We pass from Iôn to persons of far greater mythical dignity and
interest,—Ægeus and his son Thêseus.

Pandiôn had four sons, Ægeus, Nisus, Lykus, and Pallas, between whom
he divided his dominions. Nisus received the territory of Megaris,
which had been under the sway of Pandiôn, and there founded the seaport
of Nisæa. Lykus was made king of the eastern coast, but a dispute
afterwards ensued, and he quitted the country altogether, to establish
himself on the southern coast of Asia Minor among the Termilæ, to
whom he gave the name of Lykians.[488] Ægeus, as the eldest of the
four, became king of Athens; but Pallas received a portion both of the
south-western coast and the interior, and he as well as his children
appear as frequent enemies both to Ægeus and to Thêseus. Pallas is
the eponym of the dême Pallênê, and the stories respecting him and
his sons seem to be connected with old and standing feuds among the
different dêmes of Attica, originally independent communities. These
feuds penetrated into the legend, and explain the story which we find
that Ægeus and Thêseus were not genuine Erechtheids, the former being
denominated a supposititious child to Pandiôn.[489]

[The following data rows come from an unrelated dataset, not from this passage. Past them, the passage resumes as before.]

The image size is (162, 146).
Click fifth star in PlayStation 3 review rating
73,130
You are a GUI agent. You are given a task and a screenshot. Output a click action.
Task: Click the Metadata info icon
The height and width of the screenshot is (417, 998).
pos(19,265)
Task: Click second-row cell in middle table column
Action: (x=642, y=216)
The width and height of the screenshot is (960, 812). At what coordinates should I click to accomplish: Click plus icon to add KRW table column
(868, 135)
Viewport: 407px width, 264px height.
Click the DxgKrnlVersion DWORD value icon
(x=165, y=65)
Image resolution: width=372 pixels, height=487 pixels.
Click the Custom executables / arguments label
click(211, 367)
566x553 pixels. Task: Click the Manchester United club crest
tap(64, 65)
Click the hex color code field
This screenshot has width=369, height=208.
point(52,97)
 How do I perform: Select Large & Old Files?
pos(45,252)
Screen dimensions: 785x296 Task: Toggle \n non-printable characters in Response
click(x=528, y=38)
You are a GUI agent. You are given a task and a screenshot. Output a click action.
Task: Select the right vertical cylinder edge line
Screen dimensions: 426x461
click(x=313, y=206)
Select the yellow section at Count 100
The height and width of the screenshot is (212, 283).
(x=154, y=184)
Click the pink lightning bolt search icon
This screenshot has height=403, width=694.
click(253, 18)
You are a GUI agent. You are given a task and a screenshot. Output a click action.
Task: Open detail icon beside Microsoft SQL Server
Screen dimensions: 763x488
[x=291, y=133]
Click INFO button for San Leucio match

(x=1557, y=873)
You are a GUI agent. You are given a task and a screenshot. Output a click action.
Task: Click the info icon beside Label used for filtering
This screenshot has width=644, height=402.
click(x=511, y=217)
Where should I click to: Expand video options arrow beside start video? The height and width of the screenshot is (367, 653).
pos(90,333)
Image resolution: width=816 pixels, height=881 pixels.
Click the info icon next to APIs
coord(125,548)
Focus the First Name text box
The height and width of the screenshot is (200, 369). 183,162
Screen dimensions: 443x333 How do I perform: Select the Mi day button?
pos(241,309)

  [488] Sophokl. ap. Strab. ix. p. 392; Herodot. i. 173; Strabo,
  xii. p. 573.

  [489] Plutarch, Thêseus, c. 13. Αἰγεὺς θετὸς γενόμενος Πανδίονι,
  καὶ μηδὲν Ἐρεχθείδαις προσήκων. Apollodôr. iii. 15, 6.

Ægeus[490] has little importance in the mythical history except as
the father of Thêseus: it may even be doubted whether his name is
anything more than a mere cognomen of the god Poseidôn, who was (as we
are told) the real father of this great Attic Hêraklês. As I pretend
only to give a very brief outline of the general territory of Grecian
legend, I cannot permit myself to recount in detail the chivalrous
career of Thêseus, who is found both in the Kalydônian boar-hunt and
in the Argonautic expedition—his personal and victorious encounters
with the robbers Sinnis, Procrustês, Periphêtês, Scirôn and others—his
valuable service in ridding his country of the Krommyonian sow and
the Marathônian bull—his conquest of the Minotaur in Krête, and his
escape from the dangers of the labyrinth by the aid of Ariadnê, whom he
subsequently carries off and abandons—his many amorous adventures, and
his expeditions both against the Amazons and into the under-world along
with Peirithous.[491]

  [490] Ægeus had by Mêdea (who took refuge at Athens after her
  flight from Corinth) a son named Mêdus, who passed into Asia,
  and was considered as the eponymus and progenitor of the Median
  people. Datis, the general who commanded the invading Persian
  army at the battle of Marathôn, sent a formal communication to
  the Athenians announcing himself as the descendant of Mêdus, and
  requiring to be admitted as king of Attica: such is the statement
  of Diodôrus (Exc. Vatic. vii.-x. 48: see also Schol. Aristophan.
  Pac. 289).

  [491] Ovid, Metamorph. vii. 433.—

                 ... “Te, maxime Theseu,
    Mirata est Marathon Cretæi sanguine Tauri:
    Quodque Suis securus arat Cromyona colonus,
    Munus opusque tuum est. Tellus Epidauria per te
    Clavigeram vidit Vulcani occumbere prolem:
    Vidit et immanem Cephisias ora Procrustem.
    Cercyonis letum vidit Cerealis Eleusin.
    Occidit ille Sinis,” etc.

  Respecting the amours of Thêseus, Ister especially seems to have
  entered into great details; but some of them were noticed both
  in the Hesiodic poems and by Kekrops, not to mention Pherekydês
  (Athen. xiii. p. 557). Peirithous, the intimate friend and
  companion of Thêseus, is the eponymous hero of the Attic dême or
  gens Perithoidæ (Ephorus ap. Photium, v. Περιθοῖδαι).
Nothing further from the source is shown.